Le gouvernement a présenté ce mercredi 5 en Conseil des ministres le dernier projet de budget de la Sécu du quinquennat, promettant à quelques mois de la présidentielle un quasi-retour à l'équilibre des comptes, au prix d'économies renforcées dans la santé. "Nous avons créé des droits nouveaux, nous avons renforcé le soutien à ceux qui en ont le plus besoin, nous avons corrigé les injustices", insiste dans un communiqué la ministre des Affaires sociales, Marisol Touraine, citant la mise en place de la protection universelle maladie ou encore du tiers payant généralisé. "Et nous l'avons fait en rétablissant l'équilibre du régime général de la Sécurité sociale", poursuit celle qui compte parmi les plus fidèles soutiens de François Hollande.

A sept mois de l'élection présidentielle, Mme Touraine a promis, lors de la présentation il y a une dizaine de jours du projet de loi de financement de la Sécurité sociale (PLFSS) pour 2017, de ramener le déficit du régime général (maladie, retraites, famille, accidents du travail) à 400 millions d'euros, contre 3,4 milliards en 2016. "En 2017, il n'y aura plus de +trou de la Sécu+", avait-elle déclaré. Deux branches seraient excédentaires, (accidents du travail et retraites), la famille serait à l'équilibre et l'Assurance maladie en déficit de 2,6 milliards d'euros.
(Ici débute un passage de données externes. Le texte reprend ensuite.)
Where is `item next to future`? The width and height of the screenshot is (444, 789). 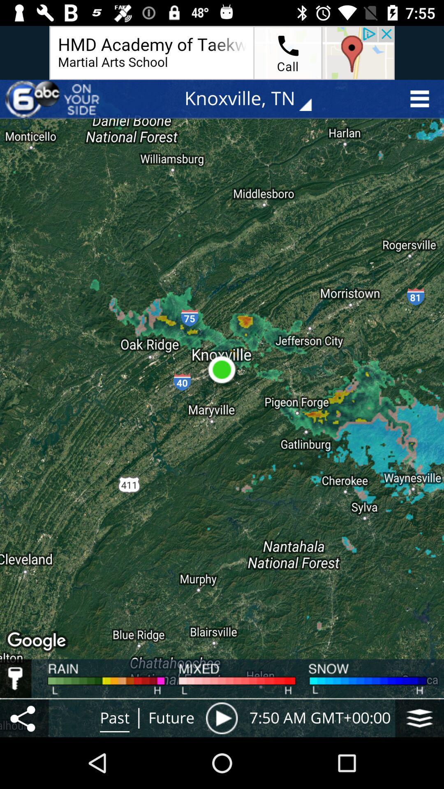 item next to future is located at coordinates (221, 718).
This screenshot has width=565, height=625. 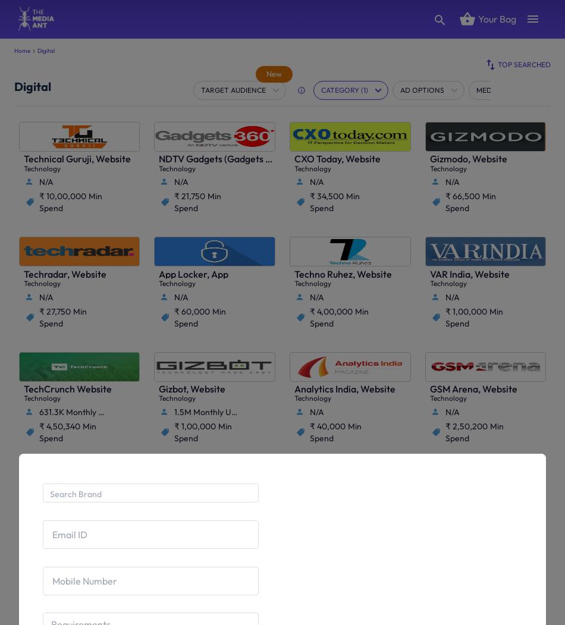 I want to click on 'Top Searched', so click(x=524, y=64).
Ce serait une première depuis 2001. Le solde, alors positif de 1,2 milliard d'euros, n'avait ensuite cessé d'être négatif jusqu'à atteindre - 23,9 milliards d'euros en 2010, puis -13,3 milliards d'euros à l'arrivée du gouvernement en 2012. "Rétablir les comptes sans dérembourser ni créer de franchises, c'est possible: depuis 2012, le déficit recule, pas la solidarité", s'est félicité dans un tweet le Premier ministre.

Une composante de taille de la Sécurité sociale, le Fonds de solidarité vieillesse (FSV), qui verse le minimum vieillesse et les cotisations retraite des chômeurs, a cependant été omise par le gouvernement. Son déficit est prévu à 3,8 milliards d'euros: en l'intégrant, le "trou" global de la Sécu atteindrait donc 4,2 milliards d'euros contre 7,2 en 2016. "S'il y a bien une amélioration notable du régime général, il est pourtant faux d'affirmer que la Sécurité sociale a enfin atteint l'équilibre", n'avait d'ailleurs pas manqué de relever l'ancien ministre du Travail Eric Woerth lorsque le PLFSS a été dévoilé. "Même en tenant compte du FSV, l'amélioration est spectaculaire" et "retrouverait l'équilibre" en 2020, se défend mercredi Mme Touraine.
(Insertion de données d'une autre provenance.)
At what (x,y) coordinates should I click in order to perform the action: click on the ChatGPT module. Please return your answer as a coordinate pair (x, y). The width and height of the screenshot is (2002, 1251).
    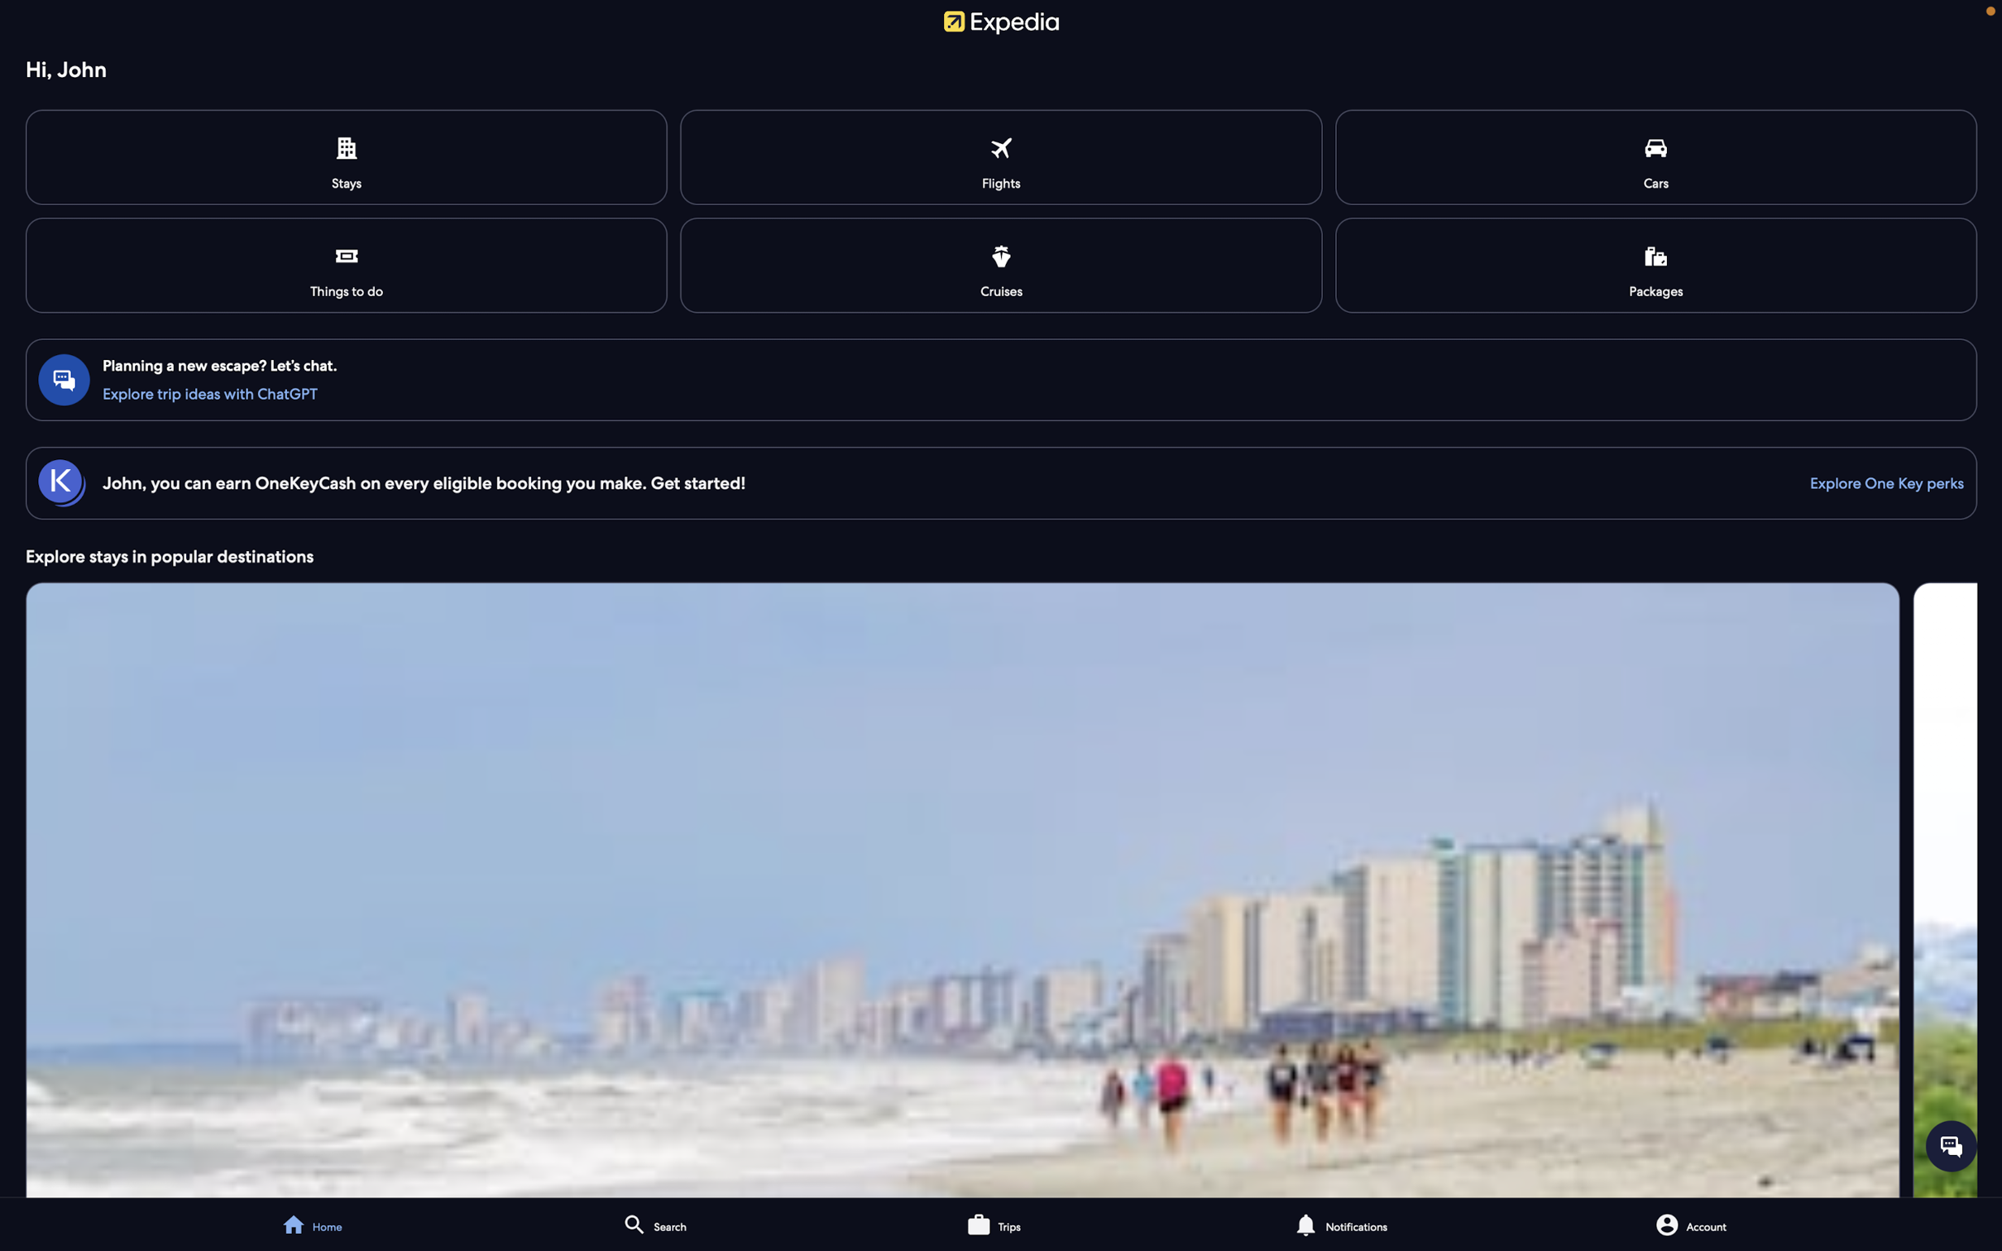
    Looking at the image, I should click on (1003, 391).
Quant à l'excédent de la branche vieillesse, il est "imputable notamment à la réforme des retraites sous Nicolas Sarkozy", soulignait M. Woerth. Certes, son "apport est réel, mais nettement inférieur à celui des réformes structurelles menées depuis 2012 par le gouvernement", rétorque la ministre. "La vérité c'est que votre bilan social était piteux et que ce que vous proposez à nos concitoyens pour les cinq ans qui viennent est honteux", a-t-elle lancé à l'opposition lors des questions à l'Assemblée nationale.
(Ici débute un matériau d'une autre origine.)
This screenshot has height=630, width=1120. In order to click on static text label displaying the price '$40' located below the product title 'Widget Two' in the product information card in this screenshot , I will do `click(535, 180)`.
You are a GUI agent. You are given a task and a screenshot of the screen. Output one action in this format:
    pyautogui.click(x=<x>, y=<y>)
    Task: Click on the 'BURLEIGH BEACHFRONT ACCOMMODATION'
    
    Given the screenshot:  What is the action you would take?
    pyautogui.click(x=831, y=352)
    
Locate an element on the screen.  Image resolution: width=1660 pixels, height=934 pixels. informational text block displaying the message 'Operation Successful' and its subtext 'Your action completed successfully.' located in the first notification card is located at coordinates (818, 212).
Pour atteindre son objectif, le gouvernement concentre ses mesures sur la branche maladie. Elle devra réaliser 4 milliards d'euros d'économies (3,4 en 2016), tout en appliquant des revalorisations dans la fonction publique hospitalière et chez les médecins libéraux pour plus d'un milliard d'euros. Les principales mesures visent les médicaments, avec un "meilleur contrôle" des prix de ceux bénéficiant d'autorisations temporaires d'utilisation (ATU) avant leur mise sur le marché ou encore la promotion des médicaments génériques.

Les hôpitaux seront une fois de plus largement sollicités et devront fournir encore plus d'efforts qu'en 2016. Il leur est demandé d'économiser près de 1,5 milliard d'euros dont 845 millions en terme "d'efficacité hospitalière", notamment grâce à la mutualisation des achats entre établissements appartenant à un même Groupement hospitalier de territoire (GHT). La réduction des durées d'hospitalisation ou "virage ambulatoire" sera également poursuivie et doit permettre 640 millions d'euros d'économies. La CGT qui appelle à un "autre PLFSS pour répondre aux besoins de santé de la population" déplore dans un communiqué que les choix du gouvernement soient "majoritairement tournés vers la limitation des dépenses de santé". Le texte sera débattu à l'Assemblée à partir du 25 octobre, avant le vote solennel le 2 novembre.